Columnar Joints

Nick on the rocks--Washington State


Lava flows display a variety of columns, often with a stratigraphic pattern.  Colonnade is a coarser, more regular pattern often found at the base of the flow.  Entablature is more irregular, and often found near the top. Sometimes there is a sandwich Colonnade-entablature-colonnade structure like this one (Long & Wood, 1986).

Studies of the formation of columns in lavas are also important to the appreciation of the Isle Royale occurrences. The recognition of the role of water infiltration in the formation of certain kinds of entablature jointing (see above) in the Columbia River Flood basalts by Long & Wood, 1986 was an especially important insight (see Iceland examples especially), as was the detailed work on column formation by DeGraff and Aydin (1993) and DeGraff et al. (1989).
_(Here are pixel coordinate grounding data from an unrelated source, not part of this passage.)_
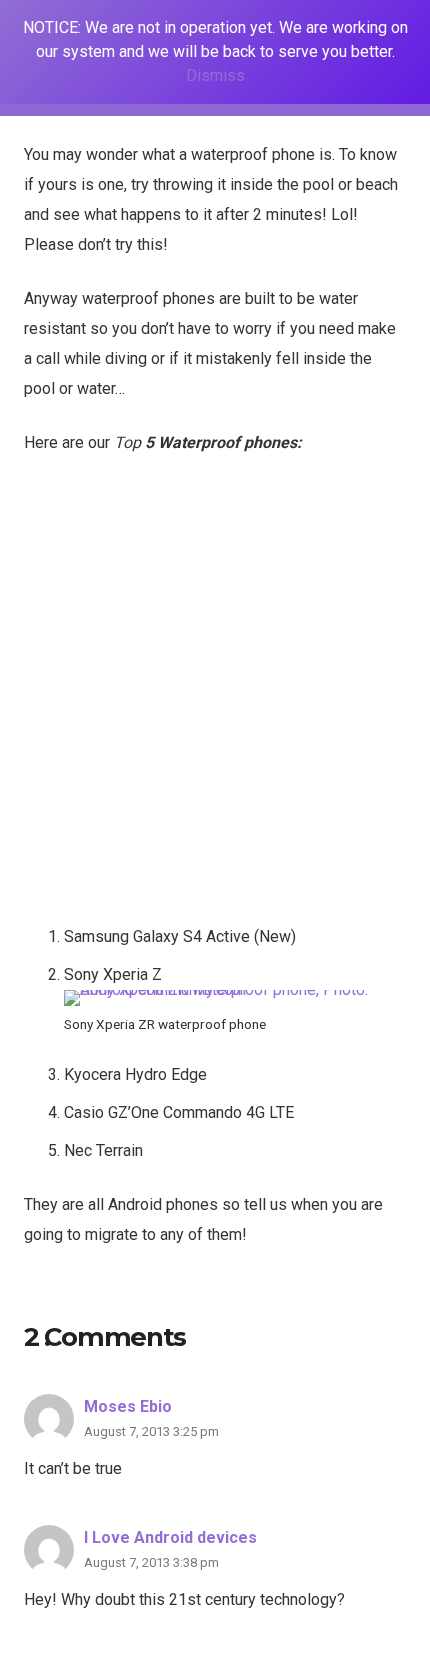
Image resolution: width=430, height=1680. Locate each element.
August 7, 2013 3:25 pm (151, 1431)
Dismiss (215, 75)
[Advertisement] (215, 697)
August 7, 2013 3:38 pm (151, 1562)
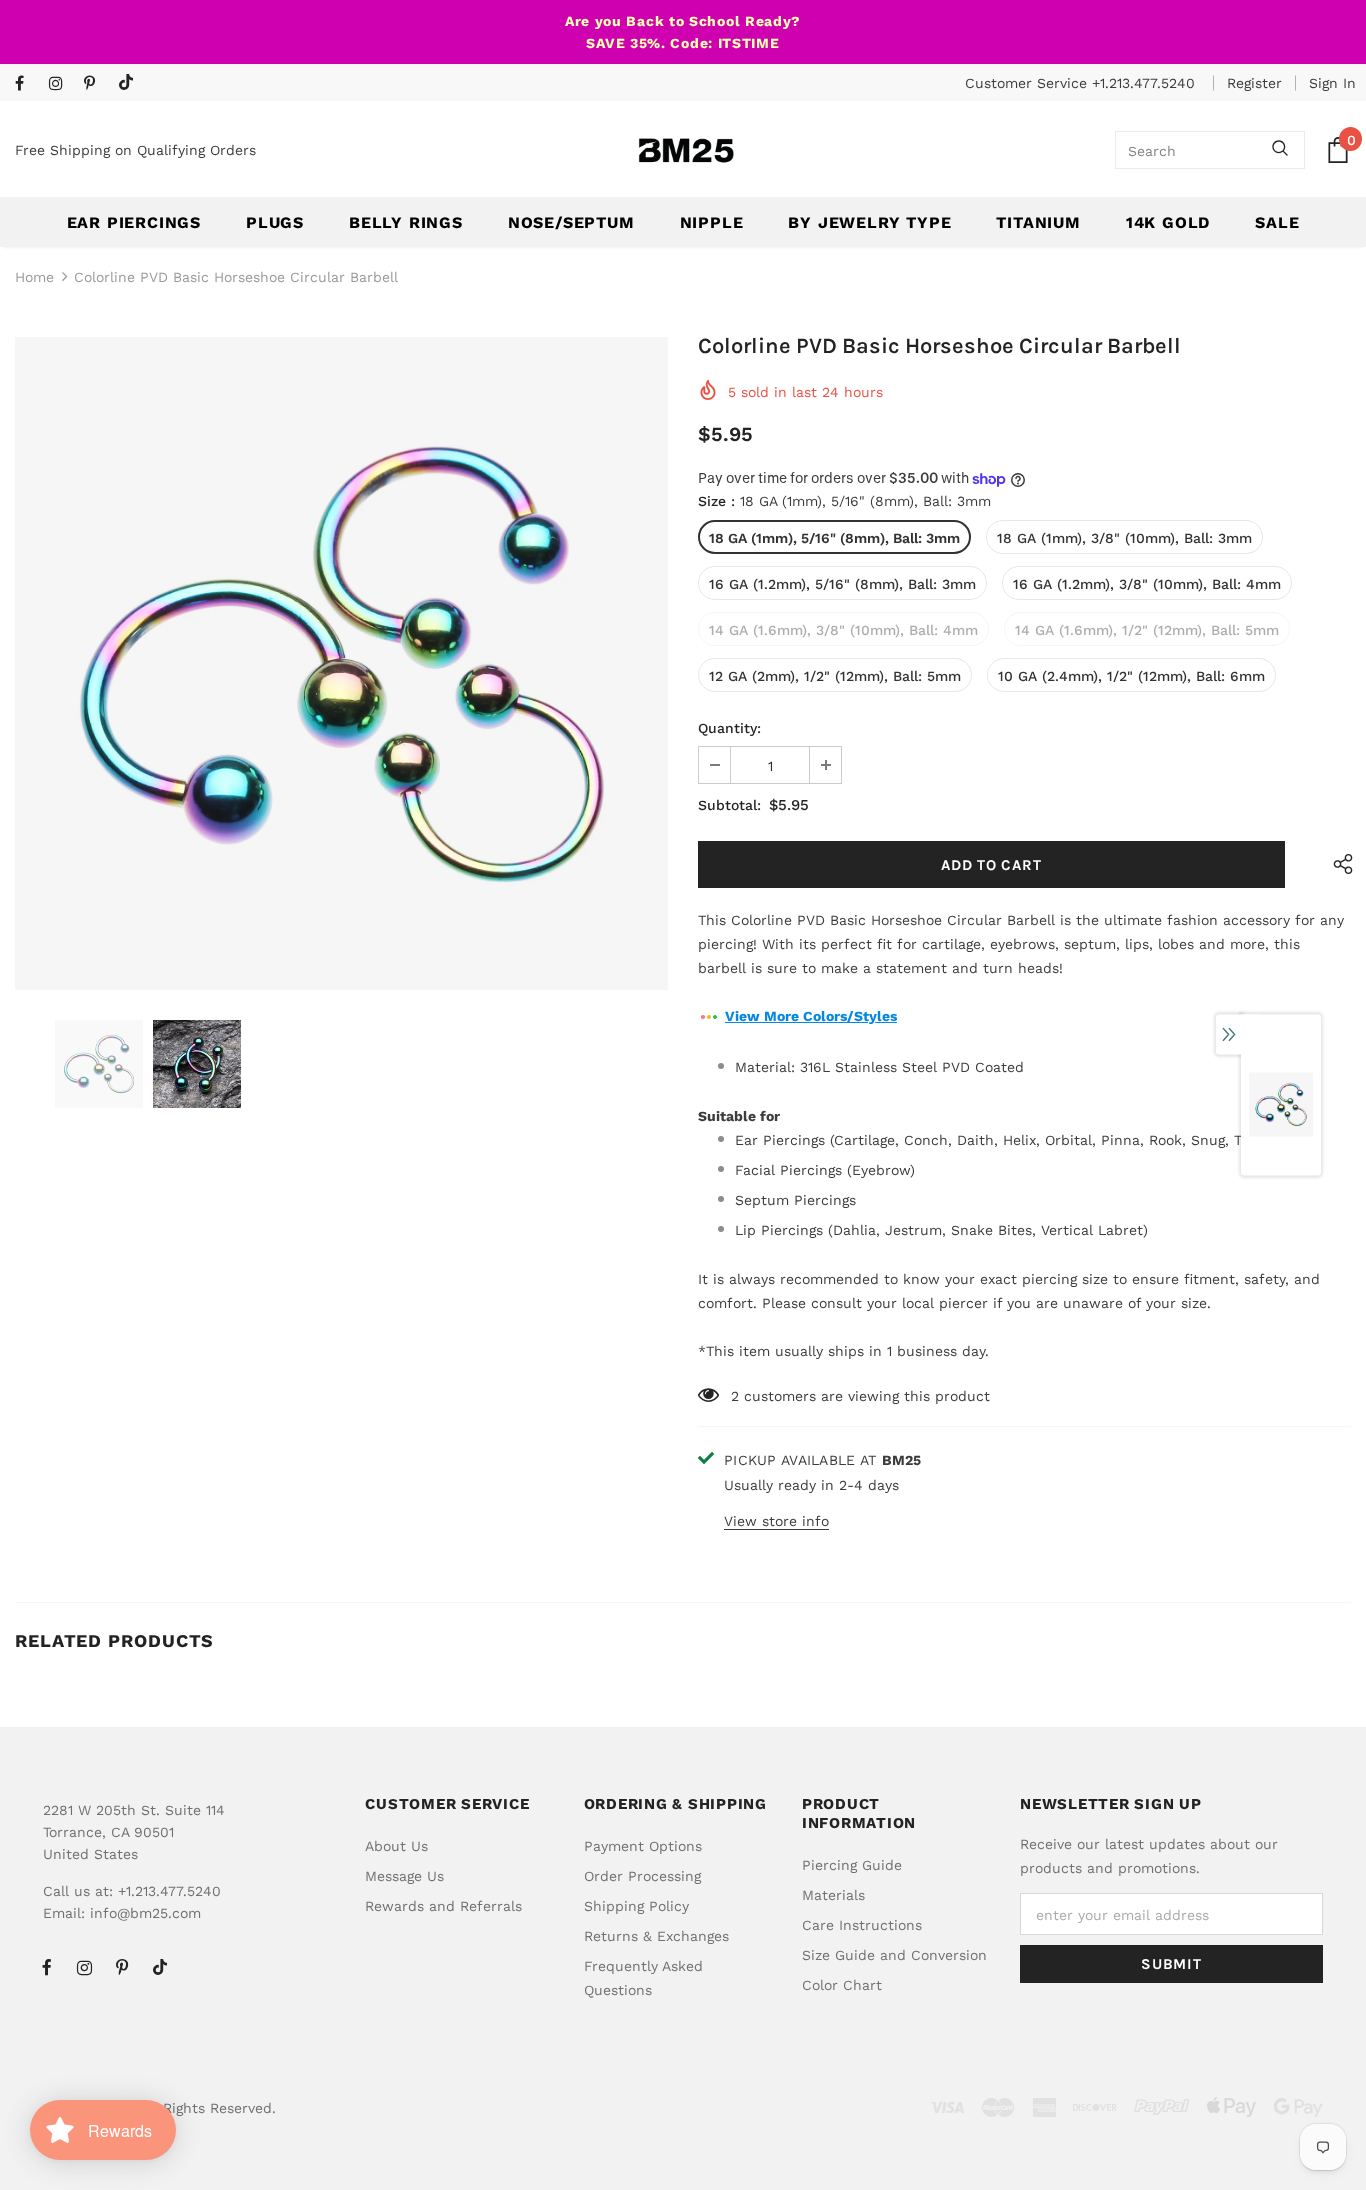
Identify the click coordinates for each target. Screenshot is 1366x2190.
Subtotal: (729, 805)
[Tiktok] (130, 83)
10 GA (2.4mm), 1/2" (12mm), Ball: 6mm (1131, 676)
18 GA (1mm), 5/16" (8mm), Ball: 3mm (834, 538)
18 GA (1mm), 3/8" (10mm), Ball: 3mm (1124, 538)
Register (1254, 83)
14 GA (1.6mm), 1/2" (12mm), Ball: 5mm (1147, 630)
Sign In (1332, 83)
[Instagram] (61, 84)
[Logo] (686, 150)
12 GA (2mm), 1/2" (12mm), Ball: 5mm (835, 676)
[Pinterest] (96, 84)
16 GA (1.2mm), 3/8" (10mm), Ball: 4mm (1147, 584)
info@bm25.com (145, 1913)
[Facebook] (27, 84)
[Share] (1338, 864)
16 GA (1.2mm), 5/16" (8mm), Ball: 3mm (842, 584)
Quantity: (729, 728)
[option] (341, 663)
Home (34, 277)
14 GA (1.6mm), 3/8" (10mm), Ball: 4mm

The work by Goff (1996) provides information on vesicle cylinders in lavas for the Isle Royale occurrences. Green's (1989) paper on the physical volcanology of the North Shore Volcanics gives a valuable comparison with rocks associated closely in time and space with the Isle Royale PLV.

The photo groups that follow show examples of sites around the world where columns have formed as a result of cooling lavas or tuffs.  The differences in styles of the joints reflect differing environmental conditions.

Iceland:  Basaltic flood basalts with typical columnar joints

Giant’s: Coastal exposure of columnar basalt, at Giant’s Causeway, County Antrim, N Ireland. This is a world heritage site. Age of the lavas is Paleogene (50-60 ma).

Taos: Flood basalts filling the Rio Grande Rift valley, N of Taos NM

Bend:  Columbia River Flood basalt flow with entablature/collonade jointing, interpreted as the results of flooding by a river over the top of a cooling flood basalt. Bend, Oregon USA

Banos:  Andesite Flow near Tungurahua Volcano, Ecuador: Colonade and Entablature

Yellowstone: Basaltic flows and dikes of the Yellowstone Caldera, Wyoming USA

Caja: Ponded basaltic lava with complex columnar joint patterns, Buckman Road between Santa Fe and the Rio Grande.  Rio Grande Rift lavas, N New Mexico.

Boquete: Andesite flow near Boquete, Panama

CoastalPa:  Welded tuff of andesitic (?) composition and Tertiary age, exhibiting irregular jointing patterns. Western Panama

Paradise:  Columnar jointed andesite from Mt Rainier, Washington, USA.

Toto:  Andesite flow near Totonicapan, Western Guatemalan Highlands

Teide: Trachyte lava flows and dikes, Teide Volcano, Canaries, Spain/Africa

Iceland Dike: Thin basaltic dike with perpendicular polygonal joints.  S Iceland.

Thera:  Mafic dikes and lavas in caldera wall of Santorini, Greece

Tuliere: Mafic intrusions with perpendicular columnar joints, France

Chiricahua: Welded tuffs with large columnar joints, SE Arizona

Bishop: Irregular jointing in Rhyolitic Bishop Tuff, Long Valley, California


Like mudcracks, columnar joints form from volume contraction. In the mudcracks, volume decreases with drying, in lava flows or volcanic tuffs it is cooling that drives the contraction.